▸ YOUR TASKS
1. Reproduce everything in the book description from "In his international" down to "offer sinister encouragement.".
2. Answer the following from the book description:
(a) What is the title of Watzlawick's earlier international best seller?
(b) Whose fate at the hands of the three witches does the author muse about as the book begins?
(c) In what year did Watzlawick die?

▸ SELECTED PASSAGE
In his international best seller, The Situation Is Hopeless, But Not Serious, Paul Watzlawick showed us how to become unhappiness experts. Now in a new volume he turns to our strivings for ultra-solutions--those final solutions that do away with the problem and just about everything else. (A perfect ultra-solution lies in that old medical joke: "The operation was successful, but the patient died.")
As he begins this book, the author muses about the fate of Macbeth at the hands of the three witches. Their strategies led to his downfall, and--though much refined due to modern technology--are in force today. The urge for ultra-solutions has been with us since unrecorded time, and the witches are always there to offer sinister encouragement.
Sure-fire candidates for ultra-solutions emerge in such chapters as "Twice as Much Is Not Necessarily Twice as Good," "Good Can Be Bad," "Nonzero-Sum Games," "Brave Digitalized World," and "I Know Exactly What You're Thinking." Other chapters point out the dangers of security and the nature of order/disorder.
Fortunately, all can defend themselves against Hecate and her companions. While Dr. Watzlawick appears to be outlining all the ways we can "snatch failure from the jaws of success," he is, paradoxically, making us aware of the absurdity of our behavior.
About the Author
Paul Watzlawick was an associate at the Mental Research Institute, Palo Alto, and clinical professor in the department of psychiatry and behavioral sciences, Stanford University Medical Center. An internationally known psychologist, Watzlawick died in 2007.

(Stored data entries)
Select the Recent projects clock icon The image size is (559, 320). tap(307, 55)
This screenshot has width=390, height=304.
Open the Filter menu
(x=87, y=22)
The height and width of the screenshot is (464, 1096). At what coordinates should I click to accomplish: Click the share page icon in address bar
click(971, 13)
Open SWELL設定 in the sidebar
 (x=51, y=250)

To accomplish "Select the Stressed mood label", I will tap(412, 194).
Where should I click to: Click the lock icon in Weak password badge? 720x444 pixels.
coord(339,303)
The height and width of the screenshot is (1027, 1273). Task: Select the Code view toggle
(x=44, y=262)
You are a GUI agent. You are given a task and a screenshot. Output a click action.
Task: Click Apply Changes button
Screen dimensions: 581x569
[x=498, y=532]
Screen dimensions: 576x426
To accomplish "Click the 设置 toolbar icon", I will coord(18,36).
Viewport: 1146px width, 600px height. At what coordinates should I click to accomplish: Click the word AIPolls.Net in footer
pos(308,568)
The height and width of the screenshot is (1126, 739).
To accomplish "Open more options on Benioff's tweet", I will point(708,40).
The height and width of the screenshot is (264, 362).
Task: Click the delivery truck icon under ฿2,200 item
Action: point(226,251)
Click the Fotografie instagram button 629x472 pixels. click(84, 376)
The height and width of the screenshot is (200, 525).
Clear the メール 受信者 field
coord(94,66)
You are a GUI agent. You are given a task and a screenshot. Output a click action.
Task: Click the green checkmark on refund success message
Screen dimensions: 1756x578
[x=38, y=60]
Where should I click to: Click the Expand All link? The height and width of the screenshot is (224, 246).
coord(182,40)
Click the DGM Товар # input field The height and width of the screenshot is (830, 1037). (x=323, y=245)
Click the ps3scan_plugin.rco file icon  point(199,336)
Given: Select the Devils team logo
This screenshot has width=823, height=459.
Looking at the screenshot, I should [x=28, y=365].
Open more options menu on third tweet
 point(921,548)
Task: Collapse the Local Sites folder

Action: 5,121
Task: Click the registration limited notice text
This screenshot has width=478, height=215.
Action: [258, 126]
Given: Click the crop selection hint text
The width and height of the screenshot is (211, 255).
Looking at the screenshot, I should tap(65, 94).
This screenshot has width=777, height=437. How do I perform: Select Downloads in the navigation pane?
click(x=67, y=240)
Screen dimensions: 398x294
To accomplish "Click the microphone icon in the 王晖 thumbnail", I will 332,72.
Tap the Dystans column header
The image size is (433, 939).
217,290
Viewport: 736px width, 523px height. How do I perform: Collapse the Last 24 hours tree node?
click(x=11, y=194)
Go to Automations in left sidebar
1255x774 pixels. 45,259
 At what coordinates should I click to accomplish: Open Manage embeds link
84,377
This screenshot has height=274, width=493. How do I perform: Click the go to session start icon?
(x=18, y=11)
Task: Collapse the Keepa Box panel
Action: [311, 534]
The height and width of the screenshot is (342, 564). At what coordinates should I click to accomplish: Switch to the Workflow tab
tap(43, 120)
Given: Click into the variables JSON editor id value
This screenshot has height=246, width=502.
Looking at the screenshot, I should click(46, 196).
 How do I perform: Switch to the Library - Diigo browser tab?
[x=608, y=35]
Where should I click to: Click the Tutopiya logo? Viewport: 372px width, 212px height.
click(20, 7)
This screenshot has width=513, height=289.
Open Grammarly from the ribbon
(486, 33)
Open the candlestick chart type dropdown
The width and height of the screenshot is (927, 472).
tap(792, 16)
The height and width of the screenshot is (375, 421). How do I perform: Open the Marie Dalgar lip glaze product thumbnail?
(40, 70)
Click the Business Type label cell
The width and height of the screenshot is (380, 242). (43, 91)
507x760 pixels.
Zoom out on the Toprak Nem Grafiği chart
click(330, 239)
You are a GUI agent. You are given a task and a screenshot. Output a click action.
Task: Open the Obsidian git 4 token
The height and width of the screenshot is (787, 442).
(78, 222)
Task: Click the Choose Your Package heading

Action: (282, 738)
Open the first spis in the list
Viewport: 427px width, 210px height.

▸ ANSWERS TO THE EXERCISES
1.
In his international best seller, The Situation Is Hopeless, But Not Serious, Paul Watzlawick showed us how to become unhappiness experts. Now in a new volume he turns to our strivings for ultra-solutions--those final solutions that do away with the problem and just about everything else. (A perfect ultra-solution lies in that old medical joke: "The operation was successful, but the patient died.")
As he begins this book, the author muses about the fate of Macbeth at the hands of the three witches. Their strategies led to his downfall, and--though much refined due to modern technology--are in force today. The urge for ultra-solutions has been with us since unrecorded time, and the witches are always there to offer sinister encouragement.

2.
(a) The Situation Is Hopeless, But Not Serious
(b) Macbeth's
(c) 2007